Adolf Hitler wrote a begging letter to a Mercedes dealership asking for a loan for a limousine until his royalties for Mein Kampf came through.
The letter, was written in 1924 from his jail cell at Landsberg Fortress prison where he was imprisoned that year for his role in the “Bierkeller Putsch” when his nascent Nazi party tried, and failed, to seize power in Munich.
“But the hardest thing for me at the moment lies in the fact that the biggest payment for my work is not expected until the middle of December,” he wrote in September 1924 to Herr Ferlin.

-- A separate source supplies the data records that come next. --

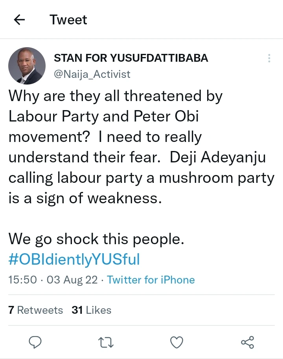283x359 pixels.
Task: Go back using the left arrow
Action: click(20, 20)
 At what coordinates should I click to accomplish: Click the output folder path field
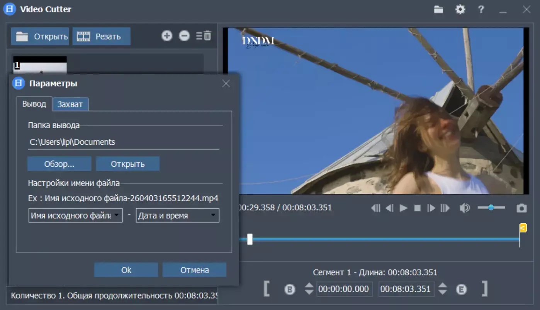(x=124, y=142)
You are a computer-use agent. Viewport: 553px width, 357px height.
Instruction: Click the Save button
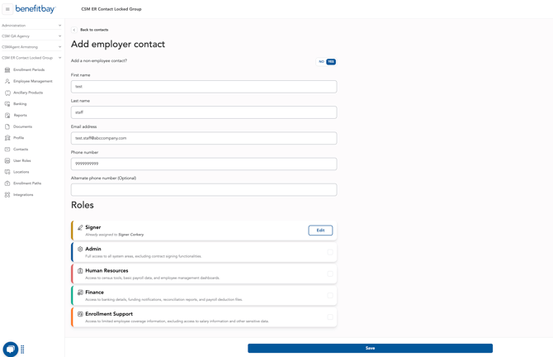(370, 348)
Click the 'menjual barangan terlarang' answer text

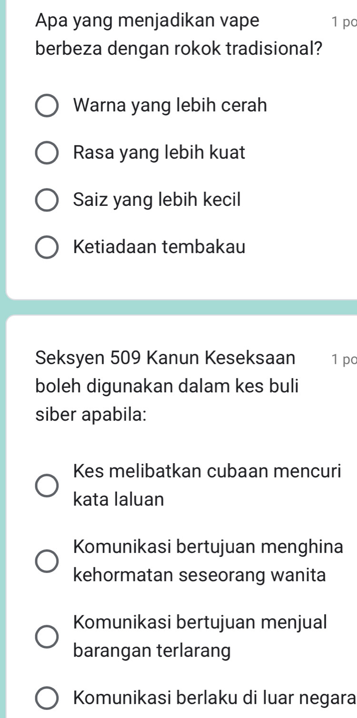pyautogui.click(x=200, y=637)
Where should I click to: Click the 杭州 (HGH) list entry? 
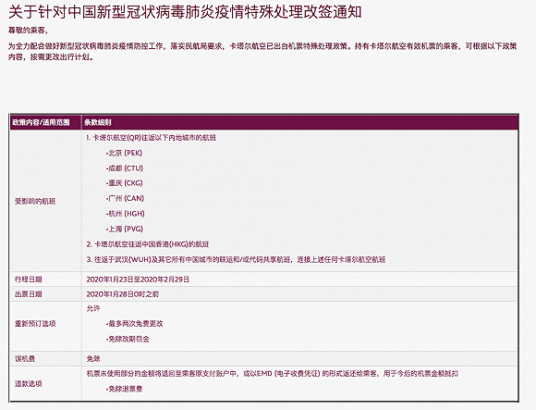point(126,214)
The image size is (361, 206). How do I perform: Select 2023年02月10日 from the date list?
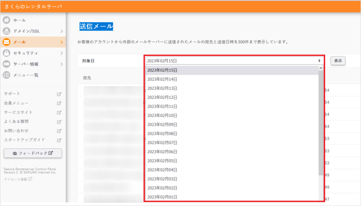click(x=162, y=115)
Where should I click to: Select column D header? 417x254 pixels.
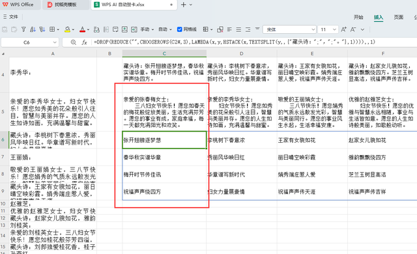242,53
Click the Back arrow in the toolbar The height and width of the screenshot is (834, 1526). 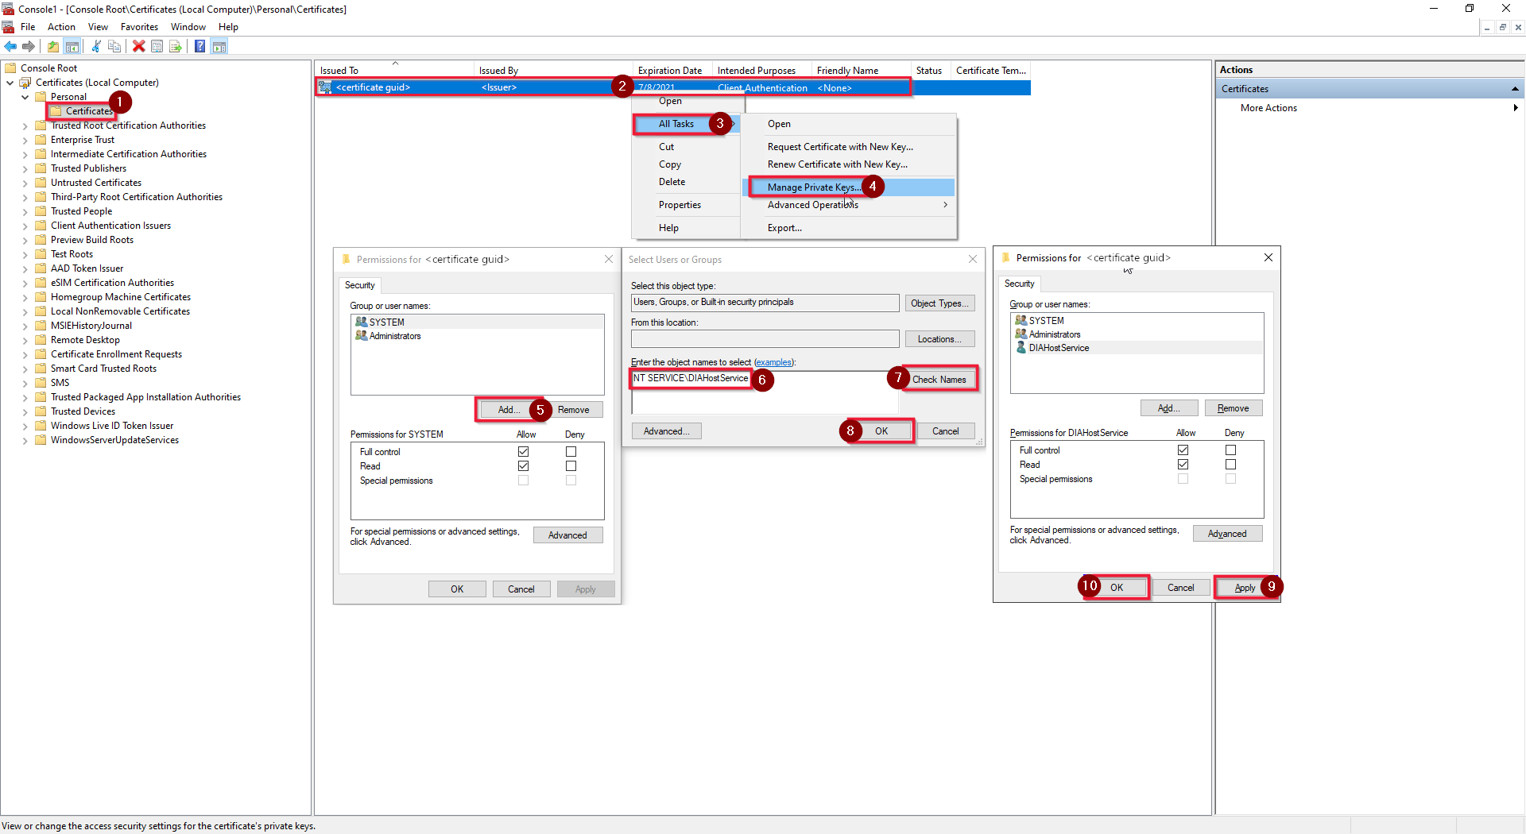point(10,46)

“So I am compelled to ask for a loan or an advance. Naturally something in the order of several thousand marks would be a big help.” The letter also voiced concern about the engine of the vehicle; “That is the only thing about the 11/40 that makes me cautious. I can’t afford a vehicle every two or three years or pay for expensive repairs either.” Hitler was freed from his five-year jail sentence in December 1924, the month that he told Herr Ferlin he would be getting his first advances on Mein Kampf. But it is not known whether the auto dealer ever did business with him or not.
The letter was found at a flea market and authenticated by the Bavarian State Archive in Munich. It was the copy of Hitler’s letter kept by the prison; the original went to Herr Ferlin and has been lost to history.